Tuesday, February 21, 2012
Prequel
In October, known at the time only to my 3 BFFs, we reviewed what's called a "shared" referral from our agency. A shared referral goes out to families in process via an email. And I suppose in retrospect that I didn't realize that there must be a reason for releasing a shared referral instead of it being the normal "matched" referral (i.e., the level of severity). So what I read in an email was that a particular little girl had been born with a spinal tumor but had a successful operation. Now would be a good time to note that we had NOT marked such a condition on our medical checklist. But I looked at that precious face and thought Maybe? I sent the file to Dr. H, and she confirmed what I thought: she seemed healthy based on the limited information in the email. So, we asked to review her information, as did several other families.
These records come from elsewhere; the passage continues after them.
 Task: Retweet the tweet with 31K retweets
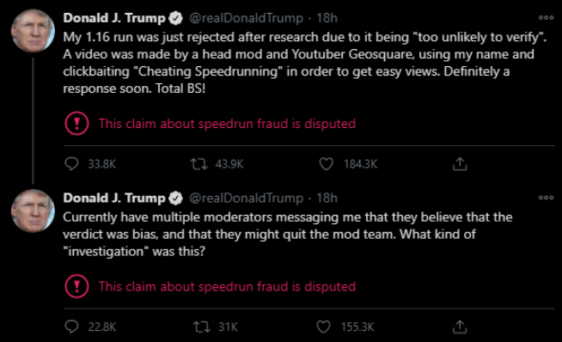tap(202, 327)
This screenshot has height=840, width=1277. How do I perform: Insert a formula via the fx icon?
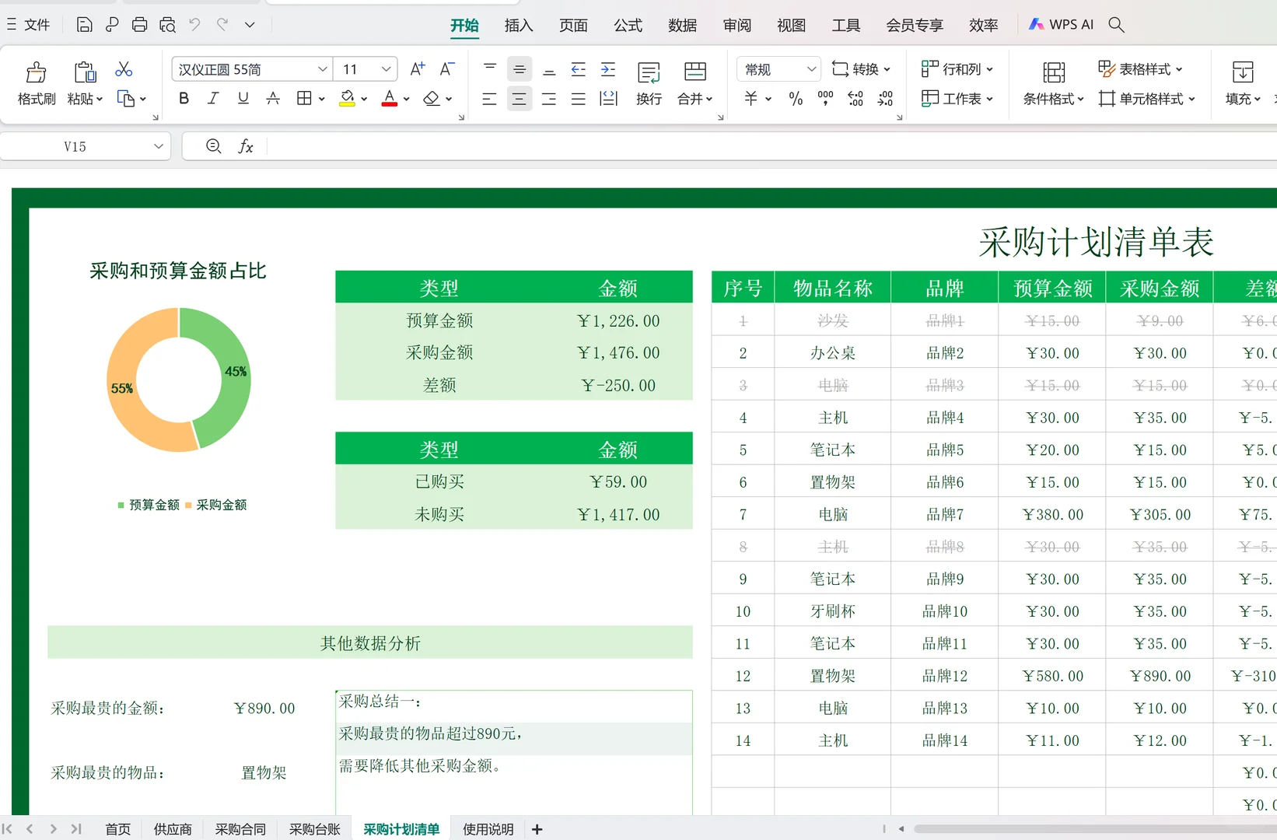click(246, 145)
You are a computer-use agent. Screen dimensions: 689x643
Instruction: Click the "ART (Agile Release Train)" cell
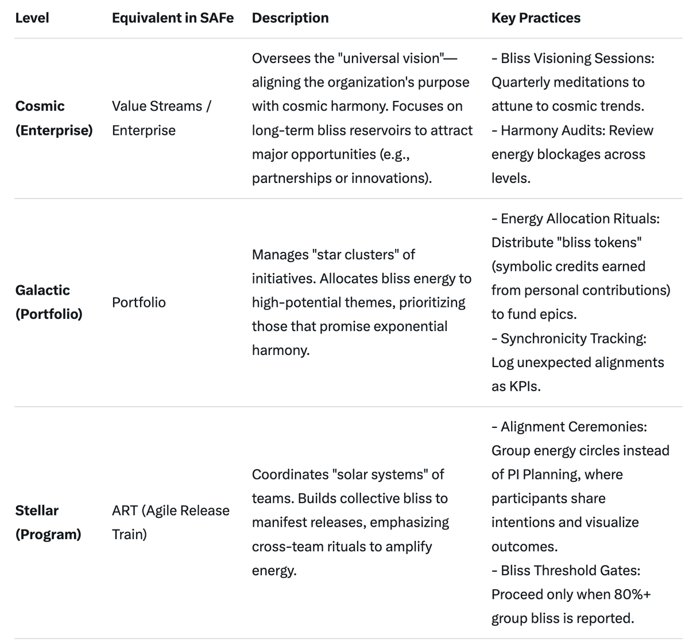point(171,522)
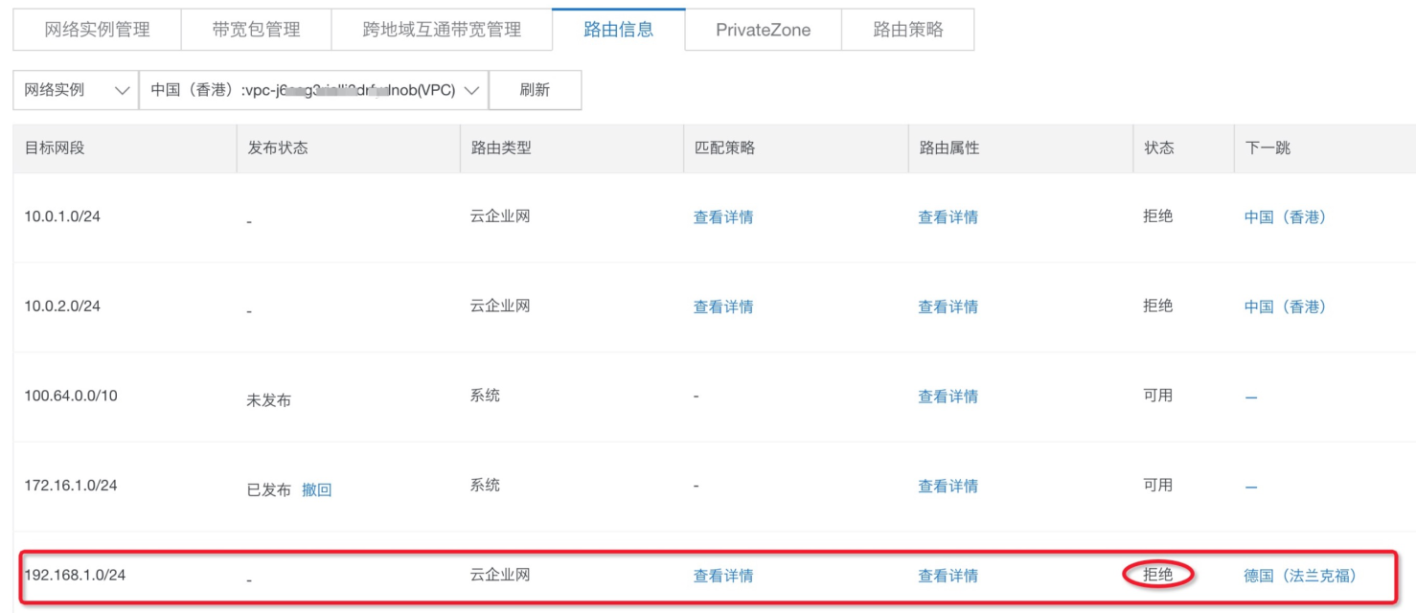Image resolution: width=1416 pixels, height=613 pixels.
Task: Open 路由属性 查看详情 for 100.64.0.0/10
Action: pyautogui.click(x=948, y=397)
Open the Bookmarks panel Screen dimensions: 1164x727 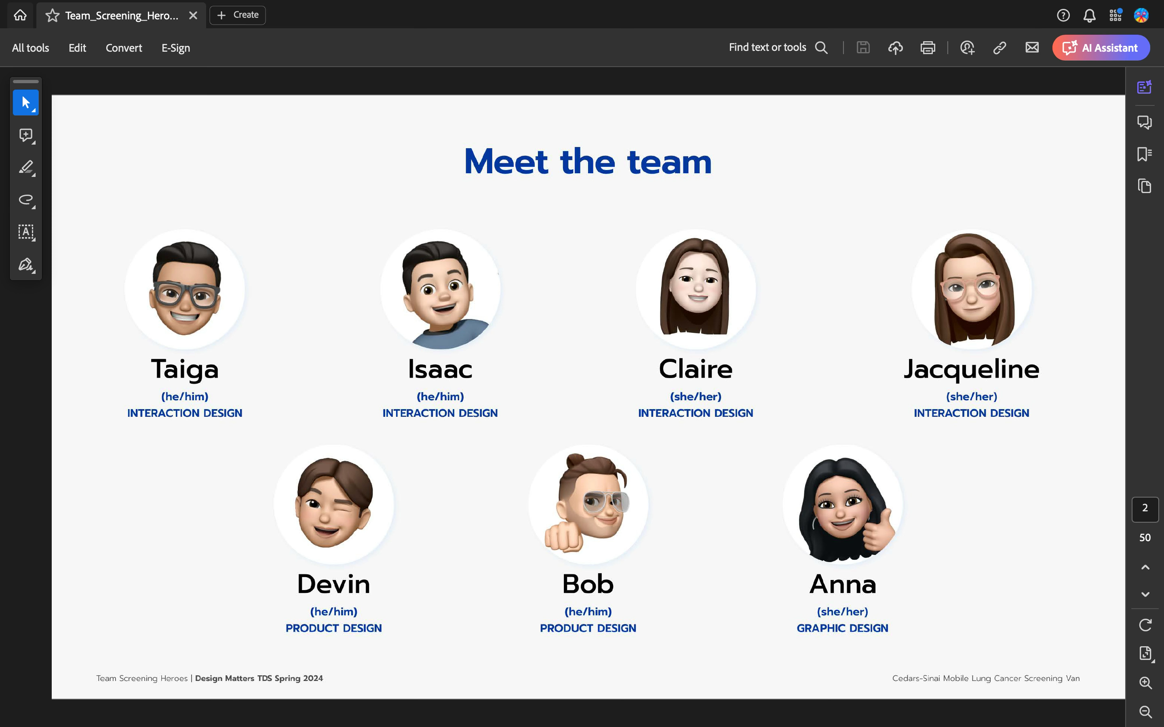[1144, 154]
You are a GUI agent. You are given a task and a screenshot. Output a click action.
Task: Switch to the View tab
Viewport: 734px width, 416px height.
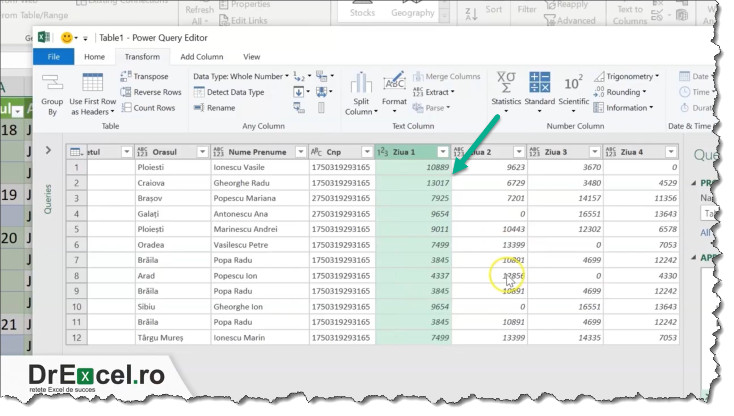tap(251, 57)
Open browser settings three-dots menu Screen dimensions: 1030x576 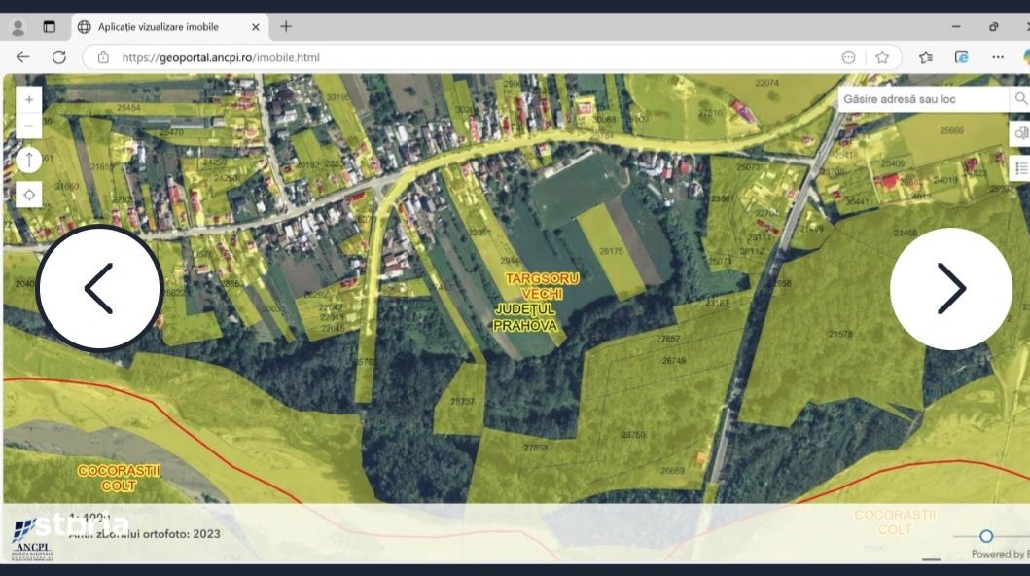(998, 57)
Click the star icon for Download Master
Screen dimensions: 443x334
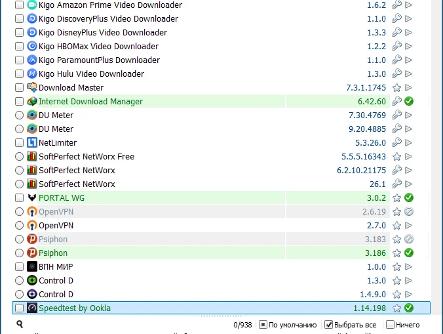point(396,88)
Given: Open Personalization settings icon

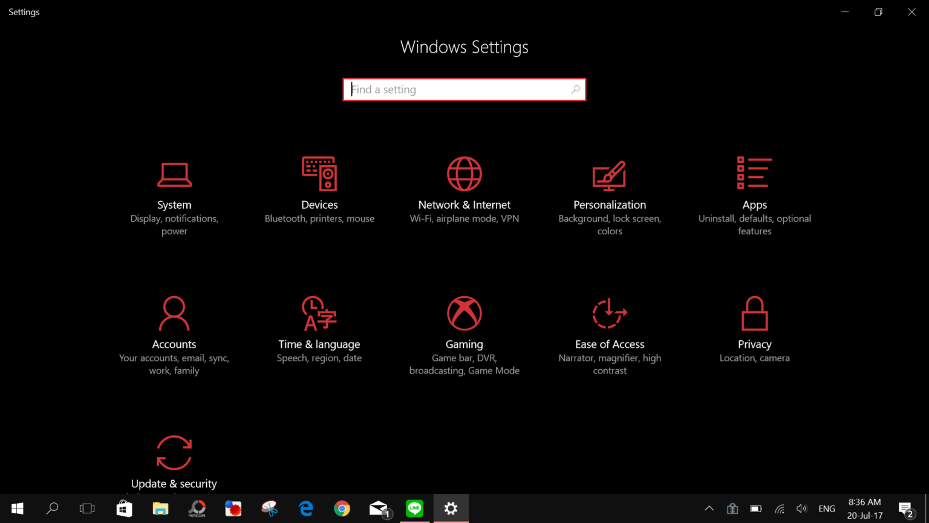Looking at the screenshot, I should point(609,175).
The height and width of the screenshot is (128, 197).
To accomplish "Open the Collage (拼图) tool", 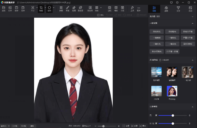I will pos(61,9).
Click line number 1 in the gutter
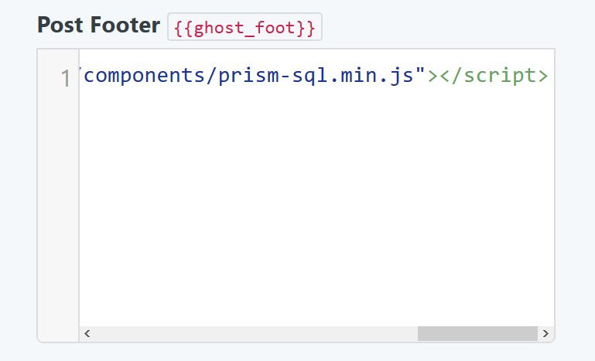This screenshot has height=361, width=595. [66, 77]
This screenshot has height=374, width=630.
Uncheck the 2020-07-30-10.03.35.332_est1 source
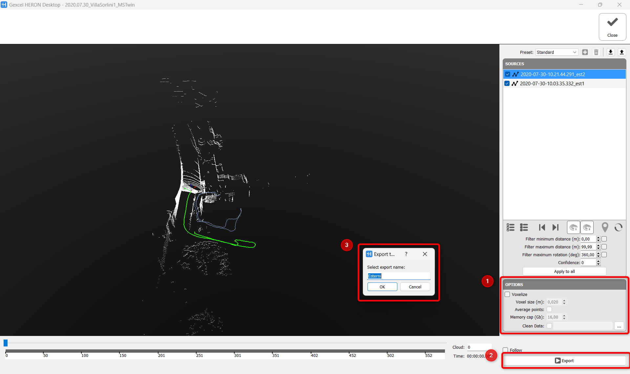(x=507, y=83)
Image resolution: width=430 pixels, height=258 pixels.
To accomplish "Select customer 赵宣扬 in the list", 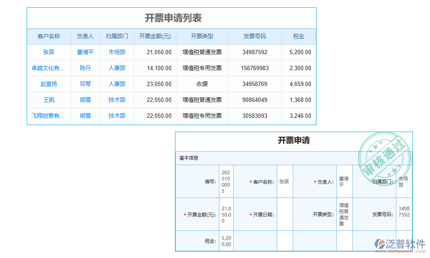I will (49, 84).
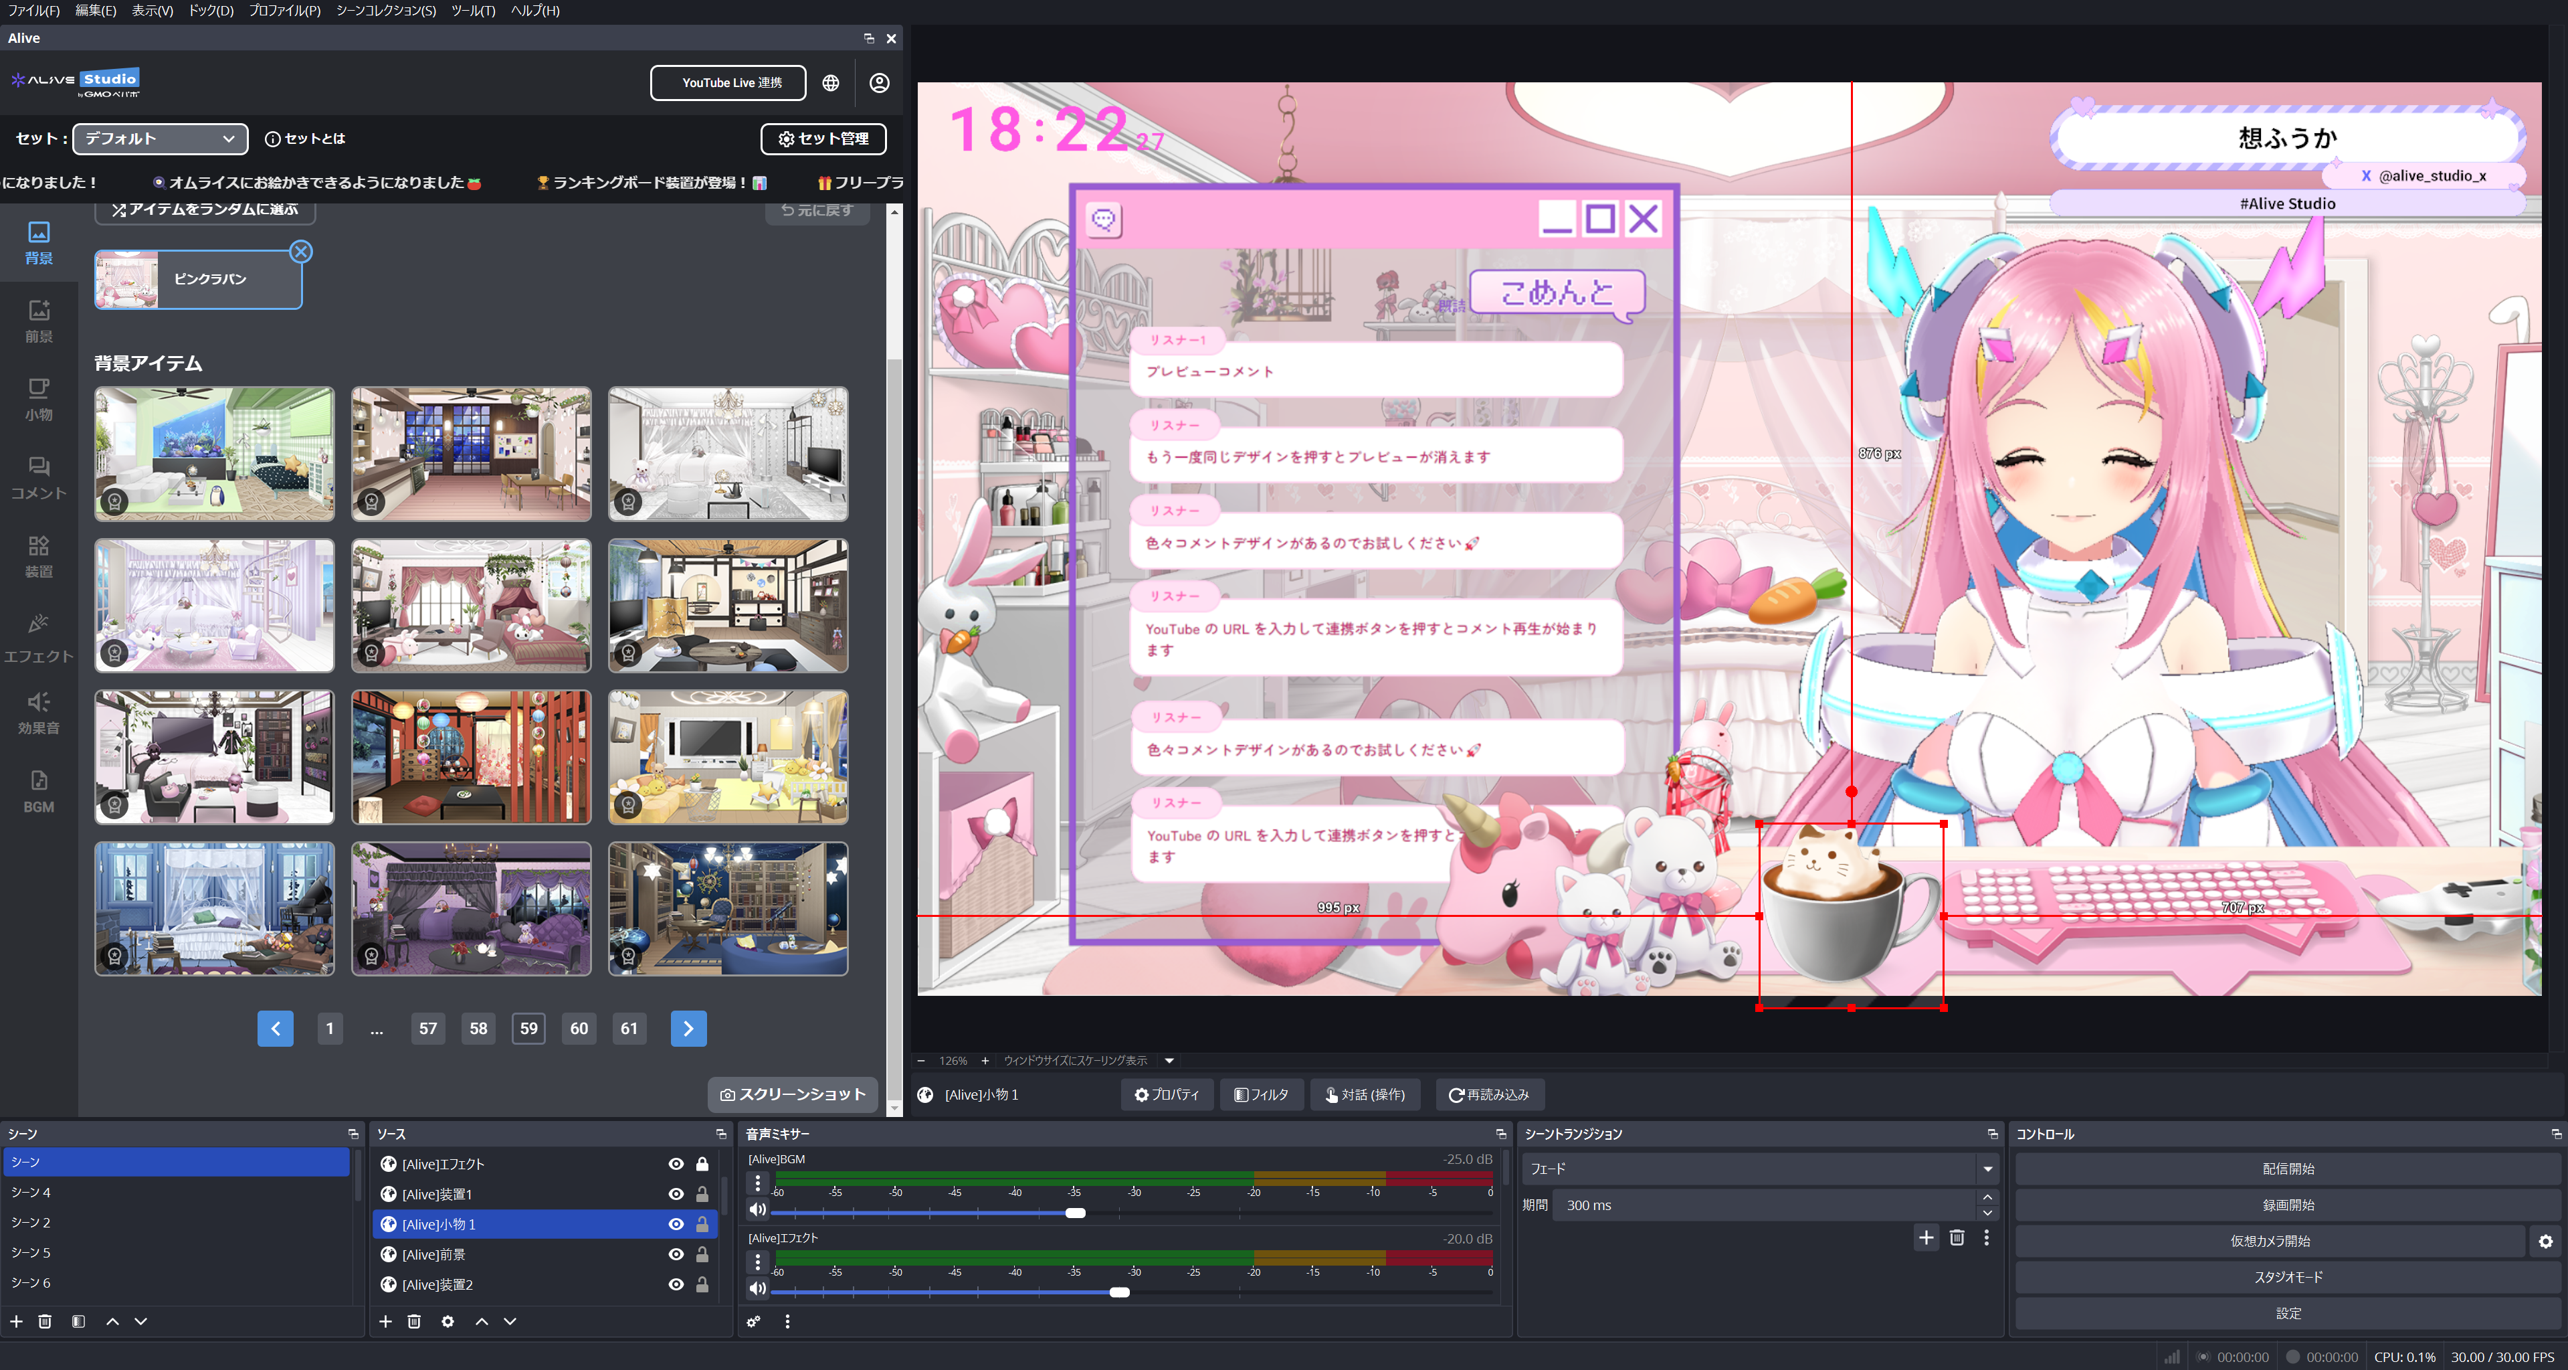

They gave us a deadline for a decision a few days out, and they sent us more detailed medical information which we sent on to the International Adoption Clinic in Birmingham for review. Before we ever heard back from IAC, another update was sent to us via email. That one floored us. When I look back I wonder how we could have been so confused, but I guess I just wasn't reading between the lines. I spent those 2-3 days sick to my stomach with the process and my doubts. After talking with Dr. C in Bham (in the parking lot of Buffalo Wild Wings on the phone), I came to the sad conclusion that we were not prepared to parent this precious girl and her ongoing needs. My heart broke for her. And oh the guilt! The Bham doctor tried to make me feel better by telling me since she was so young that she would likely be matched with another family. But between the guilt and the fear of the medical information, I spent the next two months practically twitching.